Tachyzoites of the RH Δhxgprt3 and RH ∆hxgprt Tir1 strains27 and their derivatives were propagated in human foreskin fibroblasts (ATCC, USA), which were cultured in Dulbeccos’s modified Eagles medium (DMEM) (Sigma-Aldrich, USA) supplemented with 2% fetal bovine serum (FBS) (Gibco, USA), 2 mM glutamine, and 1% penicillin–streptomycin. All strains used in this study are listed in Table S2 in the Supplementary information. Unless otherwise indicated, parasites were forced to egress from host cells by sequential syringe passage through 22-gauge needles and filtered by filtration through 3-µm polycarbonate membranes (Whatman, USA) before use.

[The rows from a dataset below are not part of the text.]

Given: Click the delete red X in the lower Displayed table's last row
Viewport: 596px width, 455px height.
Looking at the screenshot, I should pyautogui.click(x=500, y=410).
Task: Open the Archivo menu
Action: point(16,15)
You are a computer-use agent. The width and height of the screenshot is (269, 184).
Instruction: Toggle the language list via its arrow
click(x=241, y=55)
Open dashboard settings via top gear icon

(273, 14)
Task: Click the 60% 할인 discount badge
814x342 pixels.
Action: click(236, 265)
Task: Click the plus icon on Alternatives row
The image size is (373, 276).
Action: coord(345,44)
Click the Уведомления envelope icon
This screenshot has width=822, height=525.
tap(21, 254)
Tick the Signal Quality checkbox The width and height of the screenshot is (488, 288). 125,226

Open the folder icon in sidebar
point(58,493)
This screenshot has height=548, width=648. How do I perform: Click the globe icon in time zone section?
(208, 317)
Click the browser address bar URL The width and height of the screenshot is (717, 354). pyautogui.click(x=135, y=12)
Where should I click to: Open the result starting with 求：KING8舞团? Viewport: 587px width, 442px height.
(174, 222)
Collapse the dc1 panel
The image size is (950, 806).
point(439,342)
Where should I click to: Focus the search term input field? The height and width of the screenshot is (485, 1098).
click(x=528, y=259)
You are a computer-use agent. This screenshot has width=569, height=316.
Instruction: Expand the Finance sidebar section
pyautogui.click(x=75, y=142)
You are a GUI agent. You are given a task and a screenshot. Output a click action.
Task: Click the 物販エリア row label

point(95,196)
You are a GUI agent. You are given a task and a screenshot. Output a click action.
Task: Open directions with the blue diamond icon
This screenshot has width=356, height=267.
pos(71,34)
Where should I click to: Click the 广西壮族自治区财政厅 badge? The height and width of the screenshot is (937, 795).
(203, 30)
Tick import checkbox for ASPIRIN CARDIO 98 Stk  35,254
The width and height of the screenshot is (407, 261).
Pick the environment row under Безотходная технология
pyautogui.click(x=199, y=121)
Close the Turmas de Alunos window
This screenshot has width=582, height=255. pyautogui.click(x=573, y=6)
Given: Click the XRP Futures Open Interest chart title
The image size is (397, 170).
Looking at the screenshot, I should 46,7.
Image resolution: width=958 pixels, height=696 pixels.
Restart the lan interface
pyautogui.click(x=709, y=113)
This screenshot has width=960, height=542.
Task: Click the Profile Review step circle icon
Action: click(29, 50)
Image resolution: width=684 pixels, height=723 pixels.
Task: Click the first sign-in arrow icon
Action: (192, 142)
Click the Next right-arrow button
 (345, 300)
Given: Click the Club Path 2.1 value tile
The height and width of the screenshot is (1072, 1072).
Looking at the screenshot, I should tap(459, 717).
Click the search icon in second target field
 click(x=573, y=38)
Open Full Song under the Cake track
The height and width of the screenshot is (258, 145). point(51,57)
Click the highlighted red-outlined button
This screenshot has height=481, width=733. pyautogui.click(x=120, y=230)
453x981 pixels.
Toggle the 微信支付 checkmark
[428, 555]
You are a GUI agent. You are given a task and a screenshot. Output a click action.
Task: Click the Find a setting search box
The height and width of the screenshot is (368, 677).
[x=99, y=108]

Identification of putative AMPK subunits in Toxoplasma by bioinformatic analyses

To identify orthologues of the AMPK complex in Toxoplasma, sequences of human (α2, β1 and γ2) AMPK and yeast SNF1 (Saccharomyces cerevisiae Snf1, Gal83 and Snf4) were used as query sequences to perform protein BLAST searches against Toxoplasma genome in ToxoDB ( To identify TgAMPKα, Toxoplasma hits from human AMPKα2 and yeast Snf1 based BLAST searches with an E value below 1e-50 were used as query sequences to BLAST against the human and Saccharomyces cerevisiae genomes, respectively. Only the hits that identified human AMPKα and yeast Snf1 as the top match in the reciprocal BLAST searches were accepted as putative AMPKα subunits in Toxoplasma. A similar approach was used to identify TgAMPKβ and TgAMPKγ, except that original hits (performed in ToxoDB using human β1, γ2 and yeast Gal83, Snf4 as baits) with E values below 0.001 were subjected to reciprocal BLAST searches in human and yeast.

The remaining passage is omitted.